[[ Supplied entries open ]]

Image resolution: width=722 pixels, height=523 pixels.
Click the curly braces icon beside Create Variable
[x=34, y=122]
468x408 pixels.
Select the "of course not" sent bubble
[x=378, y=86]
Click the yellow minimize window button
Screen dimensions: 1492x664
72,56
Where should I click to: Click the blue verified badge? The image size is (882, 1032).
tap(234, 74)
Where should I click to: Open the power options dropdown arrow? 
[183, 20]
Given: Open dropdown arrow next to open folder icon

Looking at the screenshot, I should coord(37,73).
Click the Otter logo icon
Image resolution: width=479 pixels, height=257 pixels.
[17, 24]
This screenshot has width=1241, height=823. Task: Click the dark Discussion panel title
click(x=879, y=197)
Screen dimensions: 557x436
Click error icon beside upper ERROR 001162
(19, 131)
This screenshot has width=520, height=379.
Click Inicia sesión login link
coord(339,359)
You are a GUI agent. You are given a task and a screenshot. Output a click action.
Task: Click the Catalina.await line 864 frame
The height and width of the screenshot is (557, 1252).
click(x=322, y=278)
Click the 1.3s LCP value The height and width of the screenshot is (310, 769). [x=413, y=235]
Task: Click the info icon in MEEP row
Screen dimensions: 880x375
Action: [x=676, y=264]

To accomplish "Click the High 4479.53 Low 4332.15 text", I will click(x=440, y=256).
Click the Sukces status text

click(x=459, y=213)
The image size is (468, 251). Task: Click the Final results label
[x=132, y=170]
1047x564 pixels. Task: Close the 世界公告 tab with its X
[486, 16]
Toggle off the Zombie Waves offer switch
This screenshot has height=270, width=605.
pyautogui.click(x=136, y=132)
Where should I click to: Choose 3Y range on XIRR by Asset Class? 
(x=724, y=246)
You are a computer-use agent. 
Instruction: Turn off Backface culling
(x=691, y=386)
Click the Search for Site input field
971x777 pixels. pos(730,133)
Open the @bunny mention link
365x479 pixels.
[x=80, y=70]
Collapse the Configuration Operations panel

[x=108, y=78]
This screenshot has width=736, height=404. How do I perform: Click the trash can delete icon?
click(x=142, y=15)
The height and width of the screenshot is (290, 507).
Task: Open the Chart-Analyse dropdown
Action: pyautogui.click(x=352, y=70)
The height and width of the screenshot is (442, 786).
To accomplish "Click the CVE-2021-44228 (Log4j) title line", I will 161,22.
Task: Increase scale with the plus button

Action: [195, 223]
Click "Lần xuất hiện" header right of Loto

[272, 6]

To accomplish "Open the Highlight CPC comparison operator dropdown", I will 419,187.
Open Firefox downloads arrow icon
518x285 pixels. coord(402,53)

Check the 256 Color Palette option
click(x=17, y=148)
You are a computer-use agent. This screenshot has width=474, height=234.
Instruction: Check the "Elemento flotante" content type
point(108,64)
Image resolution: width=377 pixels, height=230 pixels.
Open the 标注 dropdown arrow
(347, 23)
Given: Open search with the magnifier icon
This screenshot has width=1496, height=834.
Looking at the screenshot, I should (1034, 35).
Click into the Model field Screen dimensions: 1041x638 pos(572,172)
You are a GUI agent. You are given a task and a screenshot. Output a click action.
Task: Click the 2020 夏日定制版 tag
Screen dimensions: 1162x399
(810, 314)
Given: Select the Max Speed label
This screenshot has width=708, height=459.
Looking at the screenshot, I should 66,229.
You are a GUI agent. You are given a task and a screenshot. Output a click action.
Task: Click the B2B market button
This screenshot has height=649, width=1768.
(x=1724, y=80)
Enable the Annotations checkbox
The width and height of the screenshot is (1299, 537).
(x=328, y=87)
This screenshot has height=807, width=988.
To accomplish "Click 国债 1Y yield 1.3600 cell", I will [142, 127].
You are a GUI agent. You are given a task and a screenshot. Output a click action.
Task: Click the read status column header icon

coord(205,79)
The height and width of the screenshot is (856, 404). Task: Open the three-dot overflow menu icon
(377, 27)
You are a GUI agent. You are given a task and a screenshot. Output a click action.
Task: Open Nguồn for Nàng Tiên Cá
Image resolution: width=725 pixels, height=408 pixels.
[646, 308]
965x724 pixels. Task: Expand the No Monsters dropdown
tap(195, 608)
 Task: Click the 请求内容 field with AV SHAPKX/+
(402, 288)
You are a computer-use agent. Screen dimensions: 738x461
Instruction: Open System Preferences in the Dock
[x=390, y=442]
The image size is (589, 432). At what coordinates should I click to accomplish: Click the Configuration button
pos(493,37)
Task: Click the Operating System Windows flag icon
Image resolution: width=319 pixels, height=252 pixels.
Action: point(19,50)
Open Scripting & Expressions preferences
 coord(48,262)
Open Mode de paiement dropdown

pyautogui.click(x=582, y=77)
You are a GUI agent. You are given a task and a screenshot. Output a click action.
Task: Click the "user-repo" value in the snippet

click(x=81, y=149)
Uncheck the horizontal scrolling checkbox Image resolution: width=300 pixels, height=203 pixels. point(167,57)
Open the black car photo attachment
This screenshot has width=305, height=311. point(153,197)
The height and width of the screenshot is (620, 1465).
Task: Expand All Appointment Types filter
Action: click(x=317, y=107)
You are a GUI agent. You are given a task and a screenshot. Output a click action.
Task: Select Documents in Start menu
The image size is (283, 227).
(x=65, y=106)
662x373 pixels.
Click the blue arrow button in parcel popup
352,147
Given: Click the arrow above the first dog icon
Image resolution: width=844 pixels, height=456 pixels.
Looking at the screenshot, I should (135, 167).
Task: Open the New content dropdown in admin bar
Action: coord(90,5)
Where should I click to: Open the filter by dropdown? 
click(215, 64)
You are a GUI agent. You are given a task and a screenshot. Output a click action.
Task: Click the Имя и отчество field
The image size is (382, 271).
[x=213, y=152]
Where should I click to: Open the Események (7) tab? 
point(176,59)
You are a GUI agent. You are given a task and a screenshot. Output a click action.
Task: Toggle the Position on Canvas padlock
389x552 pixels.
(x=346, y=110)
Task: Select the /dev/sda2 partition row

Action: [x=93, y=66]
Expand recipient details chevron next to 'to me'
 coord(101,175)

[[ Supplied entries closed ]]

▶ **Description of the task**: The answer must consist of all the entries, copied exactly.

▶ **Answer to this exercise**:
Image resolution: width=722 pixels, height=523 pixels.
Click the curly braces icon beside Create Variable
[x=34, y=122]
468x408 pixels.
Select the "of course not" sent bubble
[x=378, y=86]
Click the yellow minimize window button
Screen dimensions: 1492x664
72,56
Where should I click to: Click the blue verified badge? The image size is (882, 1032).
tap(234, 74)
Where should I click to: Open the power options dropdown arrow? 
[183, 20]
Given: Open dropdown arrow next to open folder icon

Looking at the screenshot, I should coord(37,73).
Click the Otter logo icon
Image resolution: width=479 pixels, height=257 pixels.
[17, 24]
This screenshot has width=1241, height=823. Task: Click the dark Discussion panel title
click(x=879, y=197)
Screen dimensions: 557x436
Click error icon beside upper ERROR 001162
(19, 131)
This screenshot has width=520, height=379.
Click Inicia sesión login link
coord(339,359)
You are a GUI agent. You are given a task and a screenshot. Output a click action.
Task: Click the Catalina.await line 864 frame
The height and width of the screenshot is (557, 1252).
click(x=322, y=278)
Click the 1.3s LCP value The height and width of the screenshot is (310, 769). [x=413, y=235]
Task: Click the info icon in MEEP row
Screen dimensions: 880x375
Action: [x=676, y=264]

To accomplish "Click the High 4479.53 Low 4332.15 text", I will click(x=440, y=256).
Click the Sukces status text

click(x=459, y=213)
The image size is (468, 251). Task: Click the Final results label
[x=132, y=170]
1047x564 pixels. Task: Close the 世界公告 tab with its X
[486, 16]
Toggle off the Zombie Waves offer switch
This screenshot has height=270, width=605.
pyautogui.click(x=136, y=132)
Where should I click to: Choose 3Y range on XIRR by Asset Class? 
(x=724, y=246)
You are a computer-use agent. 
Instruction: Turn off Backface culling
(x=691, y=386)
Click the Search for Site input field
971x777 pixels. pos(730,133)
Open the @bunny mention link
365x479 pixels.
[x=80, y=70]
Collapse the Configuration Operations panel

[x=108, y=78]
This screenshot has width=736, height=404. How do I perform: Click the trash can delete icon?
click(x=142, y=15)
The height and width of the screenshot is (290, 507).
Task: Open the Chart-Analyse dropdown
Action: pyautogui.click(x=352, y=70)
The height and width of the screenshot is (442, 786).
To accomplish "Click the CVE-2021-44228 (Log4j) title line", I will 161,22.
Task: Increase scale with the plus button

Action: [195, 223]
Click "Lần xuất hiện" header right of Loto

[272, 6]

To accomplish "Open the Highlight CPC comparison operator dropdown", I will 419,187.
Open Firefox downloads arrow icon
518x285 pixels. coord(402,53)

Check the 256 Color Palette option
click(x=17, y=148)
You are a computer-use agent. This screenshot has width=474, height=234.
Instruction: Check the "Elemento flotante" content type
point(108,64)
Image resolution: width=377 pixels, height=230 pixels.
Open the 标注 dropdown arrow
(347, 23)
Given: Open search with the magnifier icon
This screenshot has width=1496, height=834.
Looking at the screenshot, I should (1034, 35).
Click into the Model field Screen dimensions: 1041x638 pos(572,172)
You are a GUI agent. You are given a task and a screenshot. Output a click action.
Task: Click the 2020 夏日定制版 tag
Screen dimensions: 1162x399
(810, 314)
Given: Select the Max Speed label
This screenshot has width=708, height=459.
Looking at the screenshot, I should 66,229.
You are a GUI agent. You are given a task and a screenshot. Output a click action.
Task: Click the B2B market button
This screenshot has height=649, width=1768.
(x=1724, y=80)
Enable the Annotations checkbox
The width and height of the screenshot is (1299, 537).
(x=328, y=87)
This screenshot has height=807, width=988.
To accomplish "Click 国债 1Y yield 1.3600 cell", I will [142, 127].
You are a GUI agent. You are given a task and a screenshot. Output a click action.
Task: Click the read status column header icon

coord(205,79)
The height and width of the screenshot is (856, 404). Task: Open the three-dot overflow menu icon
(377, 27)
You are a GUI agent. You are given a task and a screenshot. Output a click action.
Task: Open Nguồn for Nàng Tiên Cá
Image resolution: width=725 pixels, height=408 pixels.
[646, 308]
965x724 pixels. Task: Expand the No Monsters dropdown
tap(195, 608)
 Task: Click the 请求内容 field with AV SHAPKX/+
(402, 288)
You are a computer-use agent. Screen dimensions: 738x461
Instruction: Open System Preferences in the Dock
[x=390, y=442]
The image size is (589, 432). At what coordinates should I click to accomplish: Click the Configuration button
pos(493,37)
Task: Click the Operating System Windows flag icon
Image resolution: width=319 pixels, height=252 pixels.
Action: point(19,50)
Open Scripting & Expressions preferences
 coord(48,262)
Open Mode de paiement dropdown

pyautogui.click(x=582, y=77)
You are a GUI agent. You are given a task and a screenshot. Output a click action.
Task: Click the "user-repo" value in the snippet

click(x=81, y=149)
Uncheck the horizontal scrolling checkbox Image resolution: width=300 pixels, height=203 pixels. point(167,57)
Open the black car photo attachment
This screenshot has width=305, height=311. point(153,197)
The height and width of the screenshot is (620, 1465).
Task: Expand All Appointment Types filter
Action: click(x=317, y=107)
You are a GUI agent. You are given a task and a screenshot. Output a click action.
Task: Select Documents in Start menu
The image size is (283, 227).
(x=65, y=106)
662x373 pixels.
Click the blue arrow button in parcel popup
352,147
Given: Click the arrow above the first dog icon
Image resolution: width=844 pixels, height=456 pixels.
Looking at the screenshot, I should (135, 167).
Task: Open the New content dropdown in admin bar
Action: coord(90,5)
Where should I click to: Open the filter by dropdown? 
click(215, 64)
You are a GUI agent. You are given a task and a screenshot. Output a click action.
Task: Click the Имя и отчество field
The image size is (382, 271).
[x=213, y=152]
Where should I click to: Open the Események (7) tab? 
point(176,59)
You are a GUI agent. You are given a task and a screenshot. Output a click action.
Task: Toggle the Position on Canvas padlock
389x552 pixels.
(x=346, y=110)
Task: Select the /dev/sda2 partition row

Action: [x=93, y=66]
Expand recipient details chevron next to 'to me'
 coord(101,175)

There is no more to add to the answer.